Each coached 11 years at his respective school. Warren had a record of 87 wins, 23 losses, and three ties for a .783 winning percentage and was 7-3-1 against Sweetwater.
Lay was 82-30-4 (.724) and, including another head coaching stint at Orange Glen, compiled a career mark of 101-35-5 (.734) in 13 seasons.
Warren’s 28-year record at Castle Park (he returned, from 1992-98 ), San Diego Southwest, and Olympian, was 218-88-5 (.709).
Lay liked to run the ball. Sweetwater rushed for 525 yards in Lay’s first victory, 34-7 over La Jolla.

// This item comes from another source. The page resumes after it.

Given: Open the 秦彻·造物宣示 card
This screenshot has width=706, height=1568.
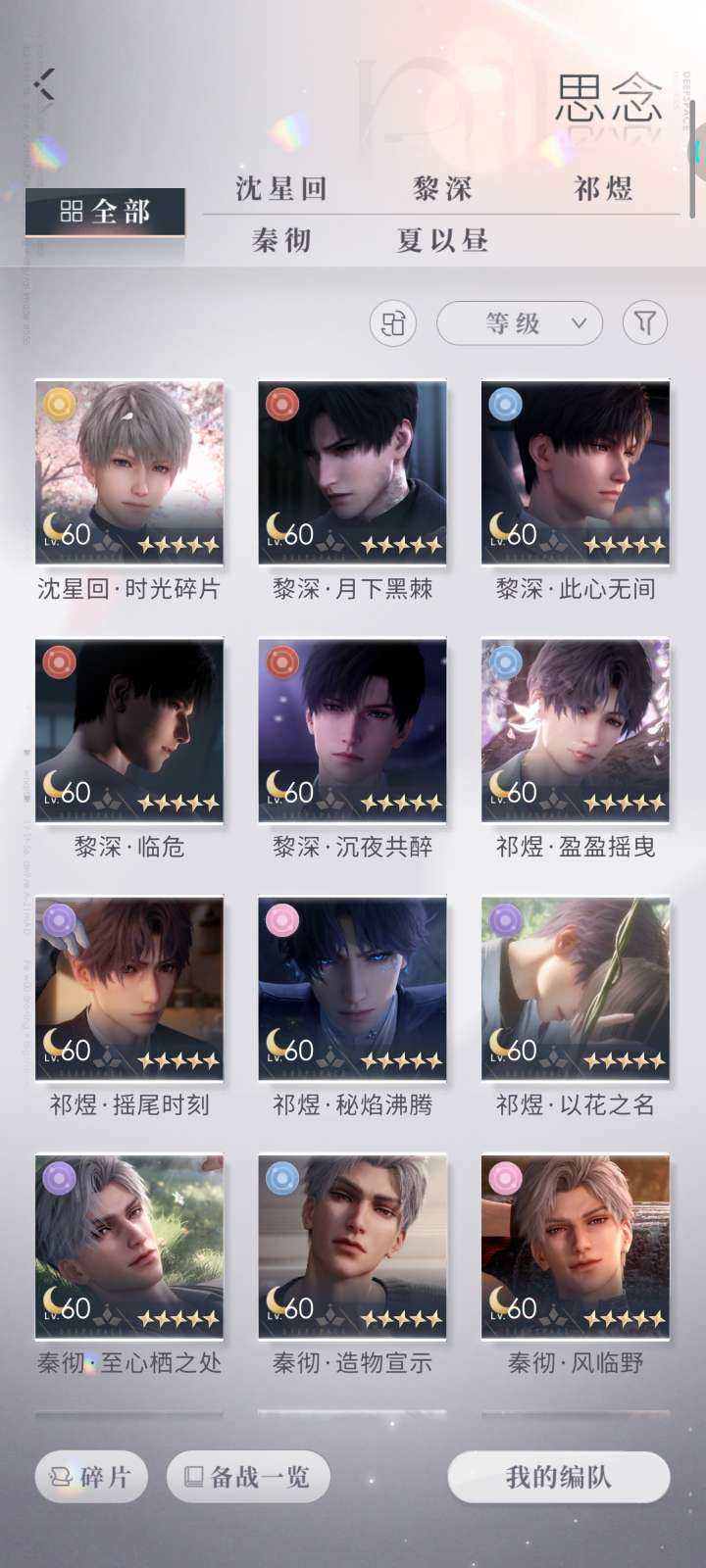Looking at the screenshot, I should coord(352,1246).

QUICK KICKS—St. Augustine’s 32-6 win over Hoover gave the Saints their first Eastern League title and first league championship in the 42 years the school had been playing football…for most of that time the Saints played an independent schedule…several Lincoln players went on to play college football and safety Doug Jones had a six-season career in the NFL…Jones was Kansas City’s sixth-round draft choice in 1973 out of Northridge State and played for three teams…Oceanside’s 19-game Avocado League winning streak ended with a 14-0 loss to Orange Glen…the Pirates also were stunned in the season opener, losing, 38-20, to El Capitan as the Vaqueros’ 150-pound workhorse, Fred Hight, rushed for 285 yards in 41 carries and scored 4 touchdowns…Hight also averaged 12 yards on three pass receptions…the eight teams in the playoffs had a combined, 59-9-3 record: St. Augustine, 9-0, Orange Glen, 9-0, Lincoln, 8-1, Kearny, 6-1-2, Escondido, 7-2, Grossmont, 7-1, and Chula Vista, 6-3, and San Marcos, 7-1-1…future all-pro cornerback Willie Buchanon was an all-Avocado League end at Oceanside…all-league tackle Pete Shmock of San Dieguito held the County shot put record at 64 feet, 11 inches, for several years, was best man at the wedding of University of Oregon teammate Dan Fouts, and earned international status when he qualified for the 1980 Olympics…his lifetime best was 69-3…more often than not, Shmock’s name was misspelled Schmock in the media…George Hoagland announced his decision to retire after Madison’s seventh straight loss…the Warhawks were 18-35-1 under Hoagland, the school’s first coach who started the program at Madison in 1963 after years at San Diego High… “I can’t stand to get beat,” said Hoagland…”I came from the school of winners and I can’t be anything else.”….
AWESOME MEMORIES!!! Thanks!!!
Fifty-five years and the memory lingers. Thanks for writing, Miguel.